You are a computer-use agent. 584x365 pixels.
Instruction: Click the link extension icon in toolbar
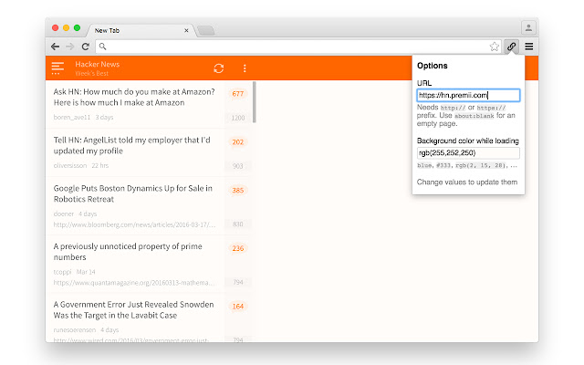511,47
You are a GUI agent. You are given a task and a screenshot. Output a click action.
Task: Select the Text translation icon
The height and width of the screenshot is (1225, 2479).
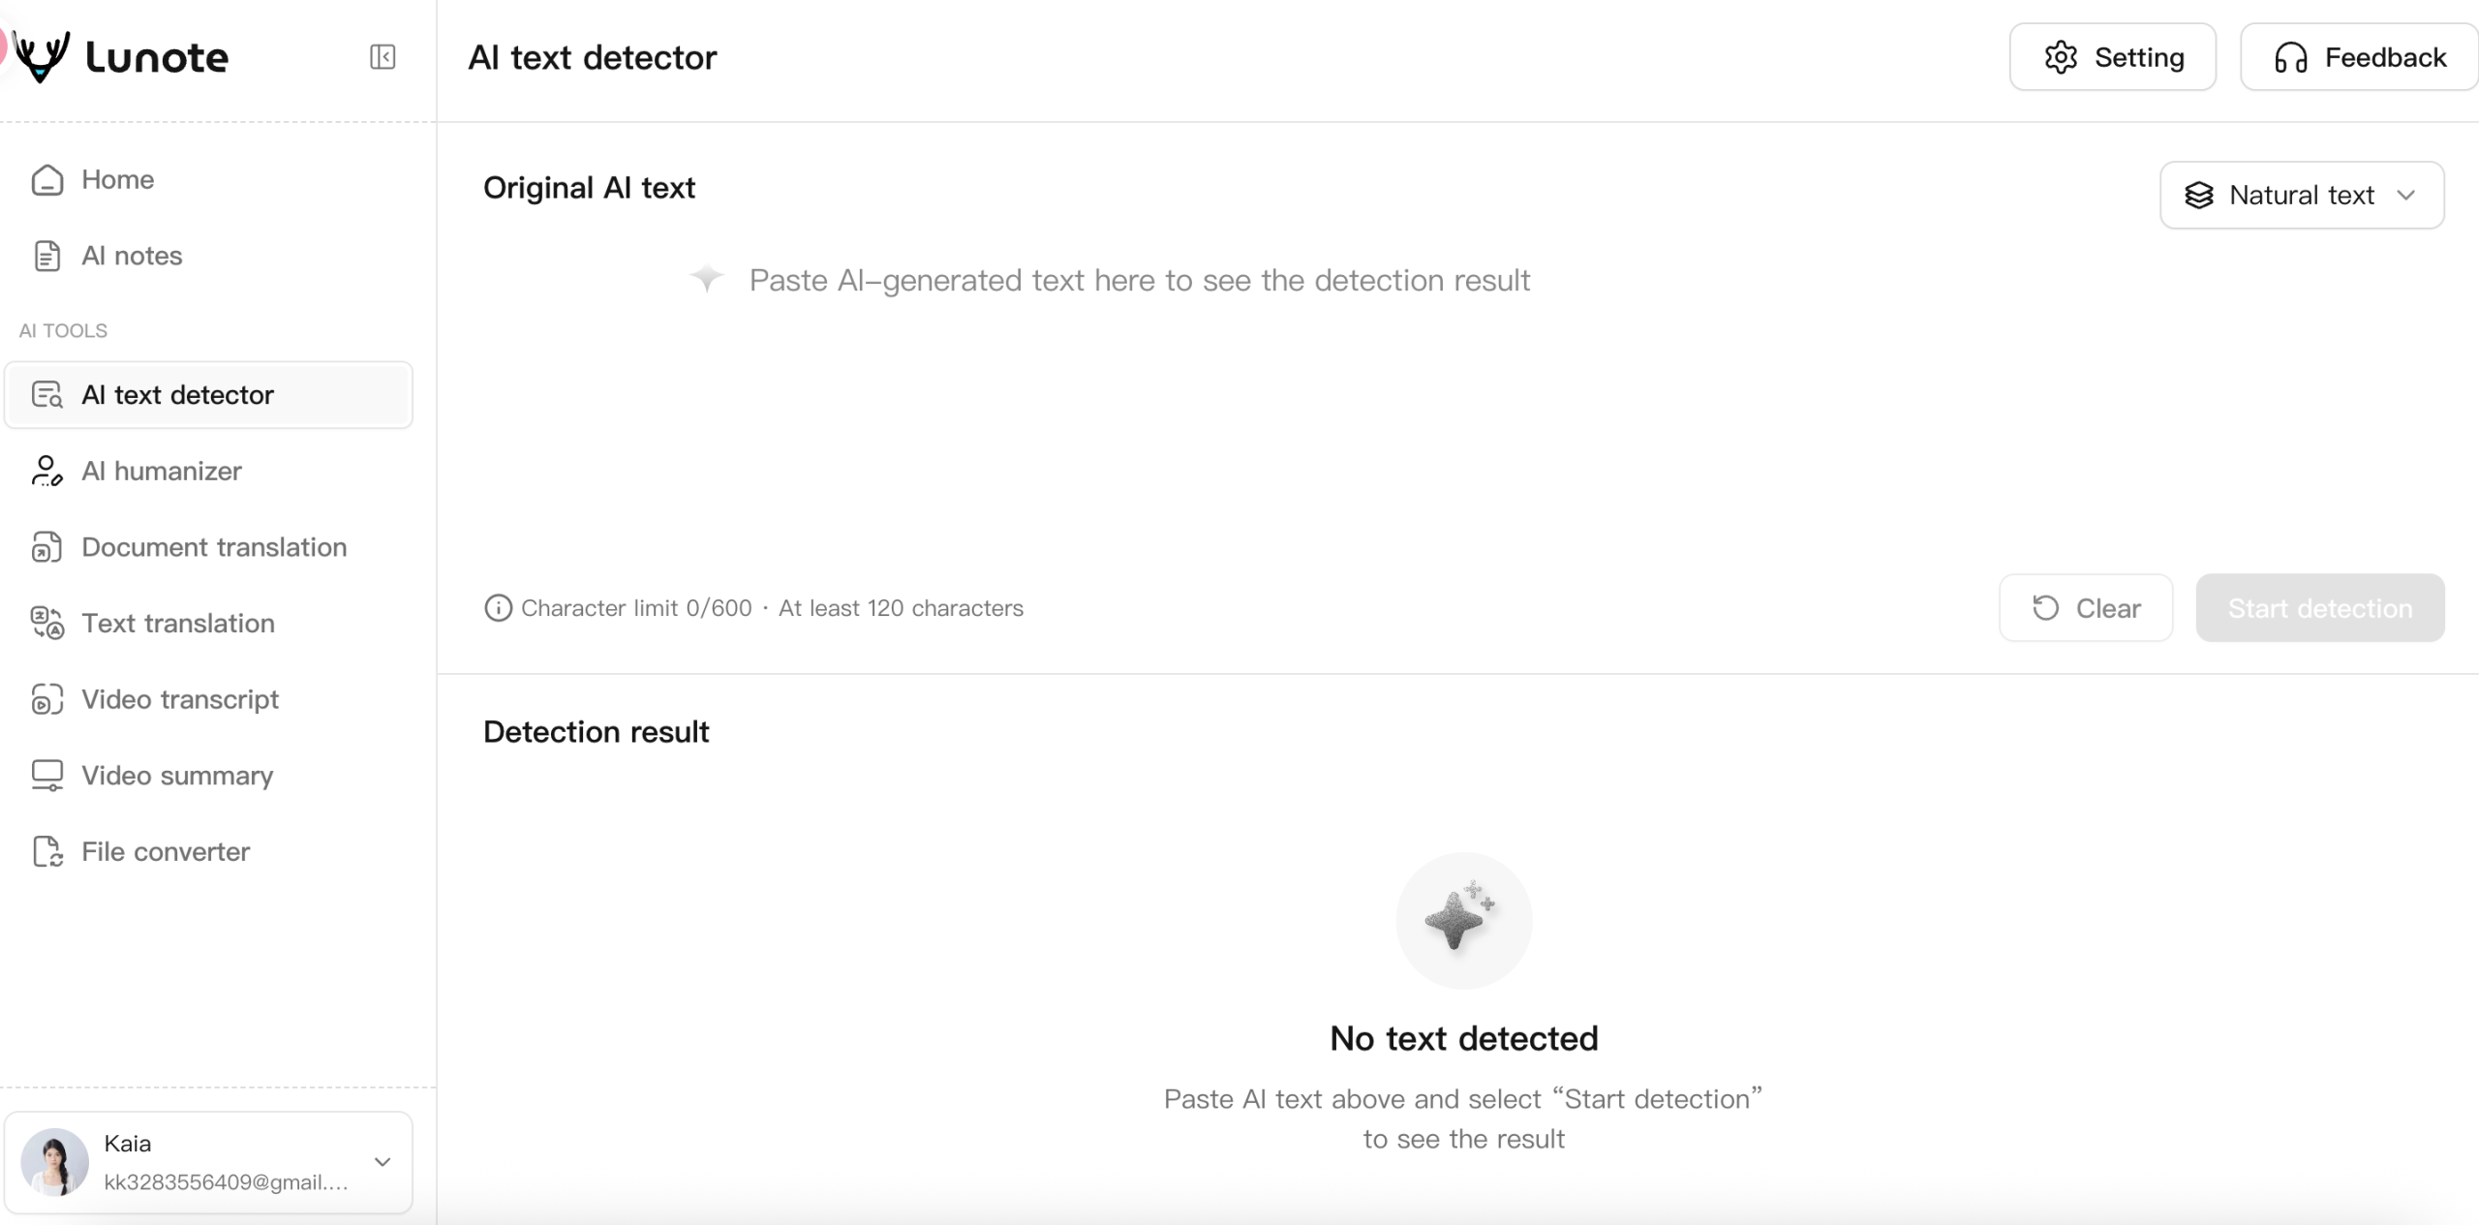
****************
WORK TO COMPLETE - Copy out the entries from the line containing "You are a GUI" through the end of the entries, with both ends included. Leave out the pictures.

TASK OUTPUT -
You are a GUI agent. You are given a task and a screenshot. Output a click action.
Task: Select the Text translation icon
The height and width of the screenshot is (1225, 2479).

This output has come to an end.